* _Aufgaben_:
A. Prüfen Sie, ob die folgenden Aussagen mit dem Gesetzestext zur Aufhebung von NS-Unrechtsurteilen übereinstimmen. Antworten Sie jeweils mit Ja oder Nein und zitieren Sie die entscheidenden Worte wörtlich: (i) Das Gesetz erfasst Entscheidungen, die nach dem 30. Januar 1933 ergangen sind. (ii) Über einen Antrag nach § 4 entscheidet das Oberlandesgericht. (iii) Bestehen Zweifel, ob die Voraussetzungen des § 3 Absatz 1 vorliegen, gilt die für den Täter günstigere Auslegung.
B. Führen Sie den Gesetzestext zur Aufhebung von NS-Unrechtsurteilen ab dem Ende von § 5 fort.

* _Textauszug_:
= = = =

Bundesgesetzblatt Jahrgang 1998 Teil I Nr. 58,
ausgegeben zu Bonn am 31. August 1998, Seite 2501
(BGBl. I S. 2501)
Gesetz
zur Aufhebung nationalsozialistischer
Unrechtsurteile in der Strafrechtspflege und von
Sterilisationsentscheidungen der ehemaligen Erbgesundheitsgerichte
Vom 25. August 1998
Der Bundestag hat mit Zustimmung des Bundesrates das folgende Gesetz beschlossen:
Artikel 1
Gesetz
zur Aufhebung nationalsozialistischer
Unrechtsurteile in der Strafrechtspflege
(NS-AufhG)
§ 1
Durch dieses Gesetz werden verurteilende strafgerichtliche Entscheidungen, die unter Verstoß gegen elementare Gedanken der Gerechtigkeit nach dem 30. Januar 1933 zur Durchsetzung oder
Aufrechterhaltung des nationalsozialistischen Unrechtsregimes aus politischen, militärischen, rassischen, religiösen oder weltanschaulichen Gründen ergangen sind, aufgehoben. Die den
Entscheidungen zugrunde liegenden Verfahren werden eingestellt.
§ 2
Entscheidungen im Sinne des § 1 sind insbesondere
-
Entscheidungen des Volksgerichtshofes,
-
Entscheidungen der aufgrund der Verordnung über die Einrichtung von Standgerichten vom 15. Februar 1945 (RGBl. I S. 30) gebildeten Standgerichte,
-
Entscheidungen, die auf den in der Anlage genannten gesetzlichen Vorschriften beruhen.
§ 3
(1) Ist eine Entscheidung auf die Verletzung mehrerer Strafvorschriften gestützt und liegen die Voraussetzungen des § 1 Satz 1, auch in Verbindung mit § 2, nur hinsichtlich eines
Teiles der Entscheidung vor, so wird die Entscheidung insgesamt aufgehoben, sofern der Teil der Entscheidung, der die Voraussetzung des § 1 Satz 1, auch in Verbindung mit § 2, erfüllt,
nicht von untergeordneter Bedeutung ist.
(2) Erscheint nach Lage des Falles zweifelhaft, ob die Voraussetzungen des Absatzes 1 vorliegen, so ist die dem Täter günstigere Auslegung zugrunde zu legen.
§ 4
(1) Ist die Entscheidung in Fällen des § 3 nicht vollständig aufgehoben, so wird auf Antrag der Teil der Entscheidung aufgehoben, für den die Voraussetzungen des § 1 Satz 1, auch in
Verbindung mit § 2, vorliegen.
(2) Über den Antrag entscheidet das Landgericht durch unanfechtbaren Beschluß.
§ 5
Weitergehende Vorschriften, die zur Wiedergutmachung oder Beseitigung nationalsozialistischen Unrechts
in der Strafrechtspflege erlassen wurden, bleiben unberührt.

= = = =

* _Datenzeilen_:
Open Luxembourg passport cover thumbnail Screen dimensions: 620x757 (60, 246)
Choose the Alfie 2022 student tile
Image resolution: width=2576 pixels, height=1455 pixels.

= = = =

* _Antworten nacheinander_:
A.
(i) Ja: „nach dem 30. Januar 1933“
(ii) Nein: „Über den Antrag entscheidet das Landgericht durch unanfechtbaren Beschluß.“
(iii) Ja: „so ist die dem Täter günstigere Auslegung zugrunde zu legen.“

B.
§ 6
(1) Auf Antrag stellt die Staatsanwaltschaft fest, ob ein Urteil aufgehoben ist; hierüber erteilt sie eine Bescheinigung. Antragsberechtigt sind der Verurteilte, nach seinem Tode seine
Verwandten und Verschwägerten gerader Linie, seine Geschwister, der Ehegatte und der Verlobte. Sind alle Antragsberechtigten verstorben oder ist ihr Aufenthalt unbekannt, so hat die
Staatsanwaltschaft die Feststellung von Amts wegen zu treffen, wenn dafür ein berechtigtes Interesse dargetan wird.
(2) Zuständig ist die Staatsanwaltschaft, die das Verfahren eingeleitet hat, das der in § 1 genannten Entscheidung vorausgegangen ist. Wird am Sitz dieser Staatsanwaltschaft keine
deutsche Gerichtsbarkeit ausgeübt oder läßt sich die Staatsanwaltschaft nicht bestimmen, so ist die Staatsanwaltschaft zuständig, in deren Bezirk der Betroffene zum Zeitpunkt der
Tatbegehung seinen Wohnsitz hatte. Wird auch am Sitz der Staatsanwaltschaft keine deutsche Gerichtsbarkeit ausgeübt oder läßt sich diese Staatsanwaltschaft aus anderen Gründen nicht
bestimmen, so wird die zuständige Staatsanwaltschaft durch den Bundesgerichtshof bestimmt. Die Staatsanwaltschaft teilt dem Bundeszentralregister die Feststellung der Urteilsaufhebung
mit.
(3) Absatz 1 Satz 2 und 3, Absatz 2 gelten für Entscheidungen nach § 4 sinngemäß.
§ 7
Die Aufhebung des Urteils umfaßt auch alle Nebenstrafen und Nebenfolgen.
§ 8
Eintragungen im Bundeszentralregister über Urteile, deren Aufhebung gemäß § 6 festgestellt worden ist, sind zu tilgen.
Artikel 2
Gesetz
zur Aufhebung von Sterilisationsentscheidungen
der ehemaligen Erbgesundheitsgerichte
§ 1
(1) Die eine Unfruchtbarmachung anordnenden und noch rechtskräftigen Beschlüsse, die von den Gerichten aufgrund des Gesetzes zur Verhütung erbkranken Nachwuchses vom 14. Juli 1933 (RGBl.
I S. 529), zuletzt geändert durch Gesetz vom 4. Februar 1936 (RGBl. I S. 119), erlassen worden sind, werden aufgehoben.
(2) Die Aufhebung kann nicht zum Nachteil eines Dritten geltend gemacht werden.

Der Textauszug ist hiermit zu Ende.